Task details: Show all lines containing "tool" from the data below.
|---|
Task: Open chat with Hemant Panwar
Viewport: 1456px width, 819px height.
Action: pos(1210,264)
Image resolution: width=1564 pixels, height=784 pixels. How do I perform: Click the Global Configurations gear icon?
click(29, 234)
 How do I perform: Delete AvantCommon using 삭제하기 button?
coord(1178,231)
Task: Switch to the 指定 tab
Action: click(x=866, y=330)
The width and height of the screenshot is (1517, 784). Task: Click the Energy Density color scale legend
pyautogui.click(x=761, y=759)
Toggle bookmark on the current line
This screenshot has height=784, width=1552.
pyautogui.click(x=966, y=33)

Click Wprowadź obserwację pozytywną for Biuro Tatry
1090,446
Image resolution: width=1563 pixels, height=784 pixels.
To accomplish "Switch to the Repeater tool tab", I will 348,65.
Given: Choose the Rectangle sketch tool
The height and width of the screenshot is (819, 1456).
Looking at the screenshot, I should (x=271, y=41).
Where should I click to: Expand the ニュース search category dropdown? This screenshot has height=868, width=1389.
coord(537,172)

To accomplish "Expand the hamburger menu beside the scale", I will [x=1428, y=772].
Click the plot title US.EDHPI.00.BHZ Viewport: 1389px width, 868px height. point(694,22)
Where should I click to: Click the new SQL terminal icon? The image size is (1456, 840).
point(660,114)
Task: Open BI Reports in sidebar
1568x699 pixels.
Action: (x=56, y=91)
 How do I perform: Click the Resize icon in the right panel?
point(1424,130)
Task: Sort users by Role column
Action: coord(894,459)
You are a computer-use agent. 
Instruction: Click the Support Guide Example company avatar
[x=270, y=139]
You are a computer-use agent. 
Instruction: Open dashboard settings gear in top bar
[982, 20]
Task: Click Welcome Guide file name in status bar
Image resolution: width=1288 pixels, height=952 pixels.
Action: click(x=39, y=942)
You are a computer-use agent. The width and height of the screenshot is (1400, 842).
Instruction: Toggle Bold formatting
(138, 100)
|---|
Exercise output:
To accomplish "Switch to the Repeater tool tab", I will 348,65.
Given: Choose the Rectangle sketch tool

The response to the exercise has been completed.